FIGURE 4.

Relationship between miR-129-5p and its downstream target gene ZFP36L1. (A) Prediction of miR-129-5p binding sites in the 3’-UTRs of ZFP36L1 gene by TargetScan analysis. (B and C) Expression of ZFP36L1 and survival analysis in GBM patients using the UALCAN dataset. ZFP36L1 expression was upregulated in GBM tissues (n = 156) compared with normal brain tissues (n = 5). Higher ZFP36L1 expression was associated with poor survival. (D) ZFP36L1 expression was significantly upregulated in GBM cell lines LN229, A172, U87, T98G, U251, H4, and H118 compared with NHA. Differences were found to be statistically significant at *p < 0.05. (E and F) MiR-129-5p negatively regulated the expression of ZFP36L1 in LN229 and A172 cells.
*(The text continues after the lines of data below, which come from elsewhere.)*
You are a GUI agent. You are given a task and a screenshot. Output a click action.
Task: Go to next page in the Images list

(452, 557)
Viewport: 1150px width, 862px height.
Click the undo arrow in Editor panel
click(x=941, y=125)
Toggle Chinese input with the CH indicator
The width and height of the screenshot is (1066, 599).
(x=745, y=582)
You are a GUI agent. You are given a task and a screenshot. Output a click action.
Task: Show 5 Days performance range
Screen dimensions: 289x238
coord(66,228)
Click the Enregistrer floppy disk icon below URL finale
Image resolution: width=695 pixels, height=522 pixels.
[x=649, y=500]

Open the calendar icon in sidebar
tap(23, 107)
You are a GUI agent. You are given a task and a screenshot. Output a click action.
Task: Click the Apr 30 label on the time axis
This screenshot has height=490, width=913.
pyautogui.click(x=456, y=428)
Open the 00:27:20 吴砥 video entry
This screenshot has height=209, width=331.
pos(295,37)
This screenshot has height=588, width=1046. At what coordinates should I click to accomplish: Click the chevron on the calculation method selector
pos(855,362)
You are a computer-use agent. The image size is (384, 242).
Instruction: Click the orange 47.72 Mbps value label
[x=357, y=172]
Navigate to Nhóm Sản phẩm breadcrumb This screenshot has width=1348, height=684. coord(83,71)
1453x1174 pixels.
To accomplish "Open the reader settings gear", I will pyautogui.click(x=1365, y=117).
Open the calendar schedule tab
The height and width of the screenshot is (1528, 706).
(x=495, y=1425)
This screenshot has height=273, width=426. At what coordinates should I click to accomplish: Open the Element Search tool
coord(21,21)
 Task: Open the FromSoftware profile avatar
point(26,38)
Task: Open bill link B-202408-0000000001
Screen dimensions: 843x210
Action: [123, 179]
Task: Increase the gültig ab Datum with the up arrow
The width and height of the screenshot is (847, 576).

Overexpression of miR-129-5p in LN229 and A172 cells significantly suppressed the mRNA level (E) and protein level (F) of ZFP36L1. GAPDH was used as an internal control. Differences between miR-129-5p and miR-NC were found to be statistically significant at *p < 0.05. UTR: Untranslated region; ZFP36L1: ZFP36 ring finger protein-like 1; GBM: Glioblastoma multiforme; NHAs: Normal human astrocytes; GAPDH: Glyceraldehyde 3-phosphate dehydrogenase.